Note that if $M$ is not finitely-generated (has no finite generating set) then there will be infinitely many different products of basis vectors at each order, so there is no easy way to think of the coefficients as being in a series. Further, if $M$ is not countably generated, then there is no possible representation of the set of coefficients as a series (ie a bijection between $\mathbb N$ and the place values). But the notation in post 4 copes perfectly well with that, as it uses $B^{[j]}$ itself as an index set, rather than $\mathbb N$ or a subset thereof.

With that notation, the general element of $\mathcal T(M)$ can be written

$$\sum_{k=1}^r \sum_{b\in B^{[k]}} a_{kb}b$$

where the coefficients $a_{kb}$ are in $R$ and the items $b$ indicate the place value.

Under this approach, one gets a set-theoretically different algebra for each different choice of $B$. One then proves that those algebras are all isomorphic and (once one is comfortable with the surrounding concepts) identifies them.

D&F's approach seems different, and does appear to suffer from the problem you identify. I think they would need to take a quotient somewhere to get around the problem you describe.
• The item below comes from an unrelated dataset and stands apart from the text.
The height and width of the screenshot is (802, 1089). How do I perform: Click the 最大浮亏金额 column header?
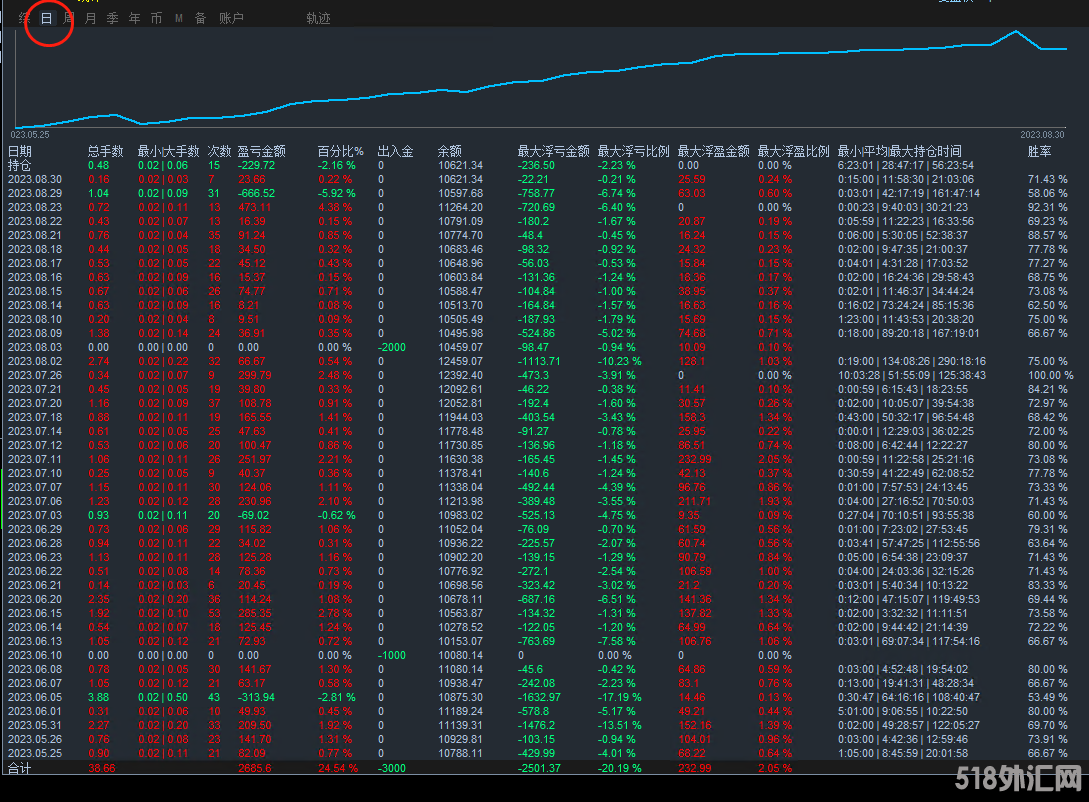[x=553, y=151]
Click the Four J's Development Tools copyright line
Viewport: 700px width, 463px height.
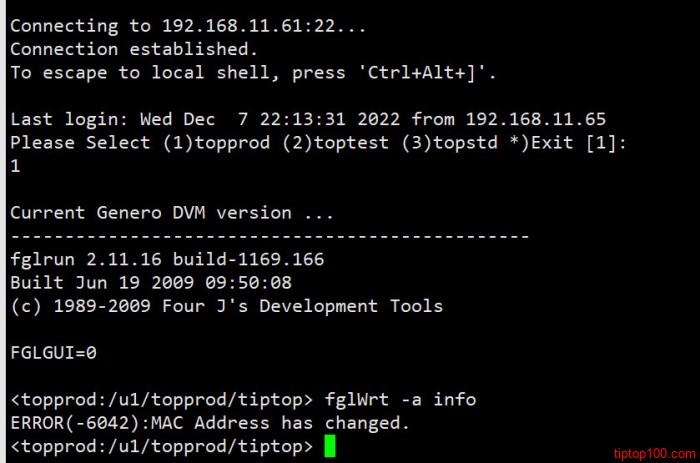coord(227,306)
Indeed their definition of multiplication may not necessarily be well-defined without taking a quotient as, if an element $T_1$ of $\mathcal T^k(M)$ can be written two different ways as a pure product (it may be provable that that's impossible, but no proof leaps instantly to mind) then for some $j\in\mathbb N$ there may be some pure product $T_2\in\mathcal T^j(M)$ such that $T_1T_2$ differs according to which representation of $T_1$ is used.

I suspect that proving that can't happen will boil down to essentially the same thing as proving, under my method, that the different algebras arising from different choices of basis are all isomorphic.